The broadcast media company that among its holdings includes Bally-branded regional sports networks has just purchased and assumed the rights and obligations under an accounts receivable securitization facility of Diamond Sports Finance SPV.
Diamond SPV is an indirect subsidiary of Diamond Sports Group LLC, an entity created by Sinclair Broadcast Group.
With the move, Sinclair is now in possession of the lenders’ outstanding loans and commitments under the A/R Facility.
How it accomplished it involves a big payment, which Sinclair disclosed on Monday (11/8) is valued at approximately $184.4 million.
This, Sinclair says, represents 101% of the aggregate outstanding principal amount of the loans under the A/R Facility, in addition to any accrued interest and outstanding fees and expenses.
With the payment, Sinclair and Diamond SPV entered into an “omnibus amendment to the A/R Facility,” which the company says provides greater flexibility to DSG.
Indeed, this flexibility includes raising the maximum facility limit availability to up to $400 million, from up to $250 million; eliminating the early amortization event related to DSG’s EBITDA less interest expense covenant; extending the stated maturity date by one year, to September 23, 2024; and relaxing certain concentration limits, thereby increasing the amounts of certain accounts receivable eligible to be sold.
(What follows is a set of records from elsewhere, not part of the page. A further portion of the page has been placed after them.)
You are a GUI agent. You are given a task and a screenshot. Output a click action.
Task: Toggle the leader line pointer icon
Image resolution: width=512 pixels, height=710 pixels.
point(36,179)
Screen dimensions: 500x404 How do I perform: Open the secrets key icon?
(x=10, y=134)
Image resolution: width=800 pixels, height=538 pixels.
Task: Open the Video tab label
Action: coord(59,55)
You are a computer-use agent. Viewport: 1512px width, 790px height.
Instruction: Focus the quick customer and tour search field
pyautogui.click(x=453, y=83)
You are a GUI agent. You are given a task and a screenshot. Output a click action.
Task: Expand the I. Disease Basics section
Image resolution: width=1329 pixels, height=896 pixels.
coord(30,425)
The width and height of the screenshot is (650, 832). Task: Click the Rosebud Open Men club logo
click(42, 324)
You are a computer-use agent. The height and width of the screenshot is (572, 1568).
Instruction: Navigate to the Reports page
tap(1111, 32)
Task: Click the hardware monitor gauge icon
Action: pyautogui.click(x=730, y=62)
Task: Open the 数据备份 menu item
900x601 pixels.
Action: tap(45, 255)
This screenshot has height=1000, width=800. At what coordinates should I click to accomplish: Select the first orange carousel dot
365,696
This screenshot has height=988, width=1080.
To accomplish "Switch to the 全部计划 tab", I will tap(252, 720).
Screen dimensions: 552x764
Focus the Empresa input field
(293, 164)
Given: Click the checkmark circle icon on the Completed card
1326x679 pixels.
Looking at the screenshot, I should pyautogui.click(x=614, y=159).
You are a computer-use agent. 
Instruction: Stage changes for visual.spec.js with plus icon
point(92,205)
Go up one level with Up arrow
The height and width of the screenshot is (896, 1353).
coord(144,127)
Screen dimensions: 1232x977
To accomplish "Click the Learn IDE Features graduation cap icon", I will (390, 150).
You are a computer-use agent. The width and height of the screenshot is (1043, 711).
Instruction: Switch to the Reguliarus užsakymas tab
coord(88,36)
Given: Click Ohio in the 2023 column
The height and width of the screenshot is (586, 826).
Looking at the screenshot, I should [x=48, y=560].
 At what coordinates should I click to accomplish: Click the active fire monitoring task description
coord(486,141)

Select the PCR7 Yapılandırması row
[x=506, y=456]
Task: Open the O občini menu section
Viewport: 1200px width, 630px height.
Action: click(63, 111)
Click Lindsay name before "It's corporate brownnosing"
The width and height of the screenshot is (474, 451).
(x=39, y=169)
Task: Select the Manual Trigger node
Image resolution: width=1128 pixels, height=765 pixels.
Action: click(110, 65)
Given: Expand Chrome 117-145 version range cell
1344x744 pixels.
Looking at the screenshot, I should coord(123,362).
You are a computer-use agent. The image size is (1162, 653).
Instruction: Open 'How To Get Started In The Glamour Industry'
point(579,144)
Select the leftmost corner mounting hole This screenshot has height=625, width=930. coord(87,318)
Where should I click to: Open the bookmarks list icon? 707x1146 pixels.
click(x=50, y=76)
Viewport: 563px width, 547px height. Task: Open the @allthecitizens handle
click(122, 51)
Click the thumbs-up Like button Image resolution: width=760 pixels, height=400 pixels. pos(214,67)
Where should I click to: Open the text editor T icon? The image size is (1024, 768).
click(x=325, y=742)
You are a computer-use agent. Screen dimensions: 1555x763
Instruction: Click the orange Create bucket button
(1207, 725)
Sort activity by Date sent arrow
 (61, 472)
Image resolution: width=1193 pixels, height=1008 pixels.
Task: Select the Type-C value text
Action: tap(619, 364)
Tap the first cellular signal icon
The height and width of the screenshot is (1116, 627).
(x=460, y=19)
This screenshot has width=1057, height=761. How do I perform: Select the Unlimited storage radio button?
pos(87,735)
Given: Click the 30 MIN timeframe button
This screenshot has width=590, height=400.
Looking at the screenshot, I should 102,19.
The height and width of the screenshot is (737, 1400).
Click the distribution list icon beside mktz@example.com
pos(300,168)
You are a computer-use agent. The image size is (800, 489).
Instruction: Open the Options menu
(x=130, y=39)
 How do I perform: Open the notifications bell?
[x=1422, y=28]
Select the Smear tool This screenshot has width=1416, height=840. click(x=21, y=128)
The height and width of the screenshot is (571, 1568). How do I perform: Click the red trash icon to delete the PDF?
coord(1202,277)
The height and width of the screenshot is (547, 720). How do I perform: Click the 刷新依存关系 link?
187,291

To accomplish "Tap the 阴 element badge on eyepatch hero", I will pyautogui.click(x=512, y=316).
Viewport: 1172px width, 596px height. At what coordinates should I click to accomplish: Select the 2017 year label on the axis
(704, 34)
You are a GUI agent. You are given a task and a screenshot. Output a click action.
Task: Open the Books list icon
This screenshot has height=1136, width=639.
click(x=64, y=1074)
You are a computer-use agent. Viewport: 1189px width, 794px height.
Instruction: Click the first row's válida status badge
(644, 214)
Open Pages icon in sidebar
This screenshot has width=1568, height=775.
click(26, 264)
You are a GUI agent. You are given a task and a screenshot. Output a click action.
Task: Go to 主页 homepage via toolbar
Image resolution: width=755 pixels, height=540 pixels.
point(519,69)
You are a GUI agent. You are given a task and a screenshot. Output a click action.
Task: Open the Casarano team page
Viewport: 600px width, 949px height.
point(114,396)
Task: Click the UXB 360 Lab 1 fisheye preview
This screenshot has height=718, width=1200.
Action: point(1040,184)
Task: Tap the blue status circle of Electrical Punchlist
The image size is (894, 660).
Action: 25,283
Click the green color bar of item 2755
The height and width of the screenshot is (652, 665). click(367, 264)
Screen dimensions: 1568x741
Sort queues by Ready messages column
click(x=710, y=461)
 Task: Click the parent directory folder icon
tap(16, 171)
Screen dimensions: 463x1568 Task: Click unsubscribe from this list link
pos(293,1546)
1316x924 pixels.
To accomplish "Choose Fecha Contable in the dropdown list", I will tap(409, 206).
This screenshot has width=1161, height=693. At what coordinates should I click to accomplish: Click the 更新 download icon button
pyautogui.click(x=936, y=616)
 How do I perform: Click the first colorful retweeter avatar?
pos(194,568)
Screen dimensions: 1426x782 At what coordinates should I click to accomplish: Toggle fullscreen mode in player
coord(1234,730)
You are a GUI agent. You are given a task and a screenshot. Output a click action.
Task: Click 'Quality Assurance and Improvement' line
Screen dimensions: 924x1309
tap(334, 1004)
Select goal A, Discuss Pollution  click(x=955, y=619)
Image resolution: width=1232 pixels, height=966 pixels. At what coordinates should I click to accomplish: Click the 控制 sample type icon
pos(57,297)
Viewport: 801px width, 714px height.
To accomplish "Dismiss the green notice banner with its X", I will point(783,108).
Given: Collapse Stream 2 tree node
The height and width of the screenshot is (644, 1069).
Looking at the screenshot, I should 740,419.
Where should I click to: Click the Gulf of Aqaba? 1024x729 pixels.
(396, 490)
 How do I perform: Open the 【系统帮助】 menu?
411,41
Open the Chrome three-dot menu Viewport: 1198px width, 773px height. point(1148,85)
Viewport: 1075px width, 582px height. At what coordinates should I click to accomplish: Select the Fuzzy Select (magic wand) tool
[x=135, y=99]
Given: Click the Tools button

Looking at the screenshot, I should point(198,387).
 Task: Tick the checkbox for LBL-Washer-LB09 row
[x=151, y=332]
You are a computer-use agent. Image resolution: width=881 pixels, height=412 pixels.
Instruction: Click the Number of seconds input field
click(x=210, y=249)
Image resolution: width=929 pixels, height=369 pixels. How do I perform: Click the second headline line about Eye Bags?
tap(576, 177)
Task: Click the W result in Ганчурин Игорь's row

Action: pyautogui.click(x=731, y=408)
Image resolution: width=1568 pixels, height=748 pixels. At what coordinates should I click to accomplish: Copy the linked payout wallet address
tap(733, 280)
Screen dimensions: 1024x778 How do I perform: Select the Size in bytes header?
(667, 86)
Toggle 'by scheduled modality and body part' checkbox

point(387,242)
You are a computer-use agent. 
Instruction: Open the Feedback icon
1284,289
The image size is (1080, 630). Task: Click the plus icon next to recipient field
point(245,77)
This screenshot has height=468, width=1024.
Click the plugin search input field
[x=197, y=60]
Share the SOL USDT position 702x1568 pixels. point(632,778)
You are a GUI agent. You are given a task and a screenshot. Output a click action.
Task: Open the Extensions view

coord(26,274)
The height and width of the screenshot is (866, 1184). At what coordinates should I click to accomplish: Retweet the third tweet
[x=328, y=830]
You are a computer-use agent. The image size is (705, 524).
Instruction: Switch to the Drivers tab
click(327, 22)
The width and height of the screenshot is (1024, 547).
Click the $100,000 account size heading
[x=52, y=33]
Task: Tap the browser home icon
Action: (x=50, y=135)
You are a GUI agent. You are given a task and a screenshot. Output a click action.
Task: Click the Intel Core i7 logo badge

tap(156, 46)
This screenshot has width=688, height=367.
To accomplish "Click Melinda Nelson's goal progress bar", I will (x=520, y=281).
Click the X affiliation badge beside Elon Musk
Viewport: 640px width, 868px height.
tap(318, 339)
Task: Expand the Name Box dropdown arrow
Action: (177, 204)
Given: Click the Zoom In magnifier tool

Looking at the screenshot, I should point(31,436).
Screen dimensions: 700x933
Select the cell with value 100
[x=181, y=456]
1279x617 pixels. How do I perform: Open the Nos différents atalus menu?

The other material terms of the A/R Facility remain unchanged, Sinclair said.
In prepared comments, Sinclair CEO Chris Ripley explained, “We believe our decision to have the company assume the lender obligations under the A/R Facility demonstrates our sensible long-term support of DSG. The amendment will provide DSG with additional flexibility to manage its liquidity. At the same time, we believe the structure of the facility results in a low risk, high quality investment for the company.”
Sinclair shareholders were less enthusiastic. At 12:05pm ET, SBGI was down 2.37% to $26.75; SBGI is set to go ex-dividend on November 30.